## Page excerpt
-- begin --
These surveys can suggest underground conditions favorable
to accumulation of oil or gas deposits, but they must be
followed by the drill since only drilling can prove the
actual existence of oil.
Aside from sanitary wastes generated by the personnel
involved, only the drilling phase of exploration generates
significant amounts of water pollutants. Exploratory
drilling, whether shallow or deep, generally uses the same
rotary drilling methods as development drilling. The
discussion of wastes generated by exploratory drilling are
discussed under "Drilling System".
Drilling System
The majority of wells drilled by the petroleum industry
are drilled to obtain access to reservoirs of oil or gas. A
significant number, however, are drilled to gain knoweldge
of geologic formation. This latter class of wells may be
shallow and drilled in the initial exploratory phase of
operations, or may be deep exploration seeking to discover
oil or gas bearing reservoirs.
Most wells are drilled today by rotary drilling methods.
-- end --
## Provided data
-- begin --
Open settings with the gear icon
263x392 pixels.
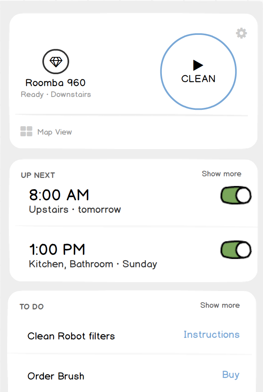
-- end --
## Required work
(1) Answer these questions from the oil drilling text, one line each:
(a) According to the text, what is the only thing that can prove oil actually exists?
(b) Apart from sanitary wastes from personnel, which phase of exploration generates significant amounts of water pollutants?
(c) By what methods are most wells drilled today?
(2) Write the next passage of the oil drilling text, starting after its final sentence.

## Responses by task
(1)
(a) Drilling
(b) The drilling phase
(c) Rotary drilling methods

(2)
Basically the methods consist of:
1. Machinery to turn the bit, to add sections on the
drill pipe as the hole deepens, and to remove the drill
pipe and the bit from the hole.
2. A system for circulating a fluid down through the
drill pipe and back up to the surface.
This fluid removes the particles cut by the bit, cools and
lubricates the bit as it cuts, and, as the well deepens,
controls any pressures that the bit may encounter in its
passage through various formations. The fluid also
stabilizes the walls of the well bore.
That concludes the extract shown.